Ein Blick in die Geschichte der Schokolade

In der dunklen Jahreszeit steigt der Verbrauch einer Köstlichkeit, die gegen Stimmungstiefs hilft: die Schokolade. Indem sie die Produktion des Glücksbringers Serotonin im Gehirn anregt, löst sie Gefühle aus, die einer Verliebtheit ähneln. (Kein Wunder, dass französische Doktoren im 18. Jahrhundert Schokolade als Heilmittel u.a. gegen gebrochene Herzen verordneten.)

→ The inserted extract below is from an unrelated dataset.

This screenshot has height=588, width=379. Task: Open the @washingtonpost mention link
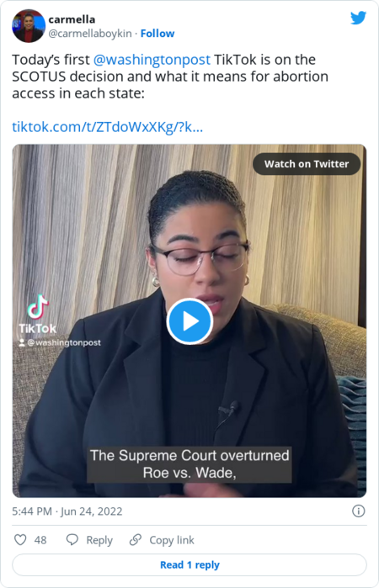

Christoph Kolumbus verspürte davon allerdings noch wenig, als er 1502 vor der Küste von Honduras die Kakaobohne entdeckte. Denn der heilige Trank „Xocoatl“, den ihm die Azteken reichten, schmeckte ihm nicht so besonders, enthielt er neben Kakao und Mais doch nur ein paar Chilischoten und etwas Anis. Aber er nahm einige dieser „seltsamen Mandeln“ als Kuriosum mit nach Hause. Vom spanischen Hof aus trat die Trinkschokolade – verfeinert mit altweltlichen Gewürzen wie Zimt und Moschus - Anfang des 17. Jahrhunderts ihren Siegeszug in Europa an. Vielerorts eröffnete man Schokoladestuben und der Kakao wurde zum beliebtesten Modegetränk. Auch in den Klöstern genoss man ihn: mit viel Vanille, Zucker oder Sahne und nach dem Aderlass auch mit einem Schuss Branntwein. Der berühmte französische Gourmet Brillat-Savarin gestand, dass er das Geheimnis für sein bestes Kakaorezept einer Äbtissin verdanke...

Schokolade zur Fastenzeit?

Allerdings entbrannte schon bald ein heftiger Streit über die Frage, ob Schokolade auch während der Fastenzeit erlaubt sei. Die Jesuiten erklärten sie zum Getränk und gestatteten sie; die Dominikaner hingegen erteilten ein Verbot: Ihrer Meinung nach war die Schokolade viel zu nahrhaft, um nicht als Speise zu gelten. Wiederholt wurden Päpste mit diesem Streit belangt: Sie entschieden alle stets zugunsten der Schokolade.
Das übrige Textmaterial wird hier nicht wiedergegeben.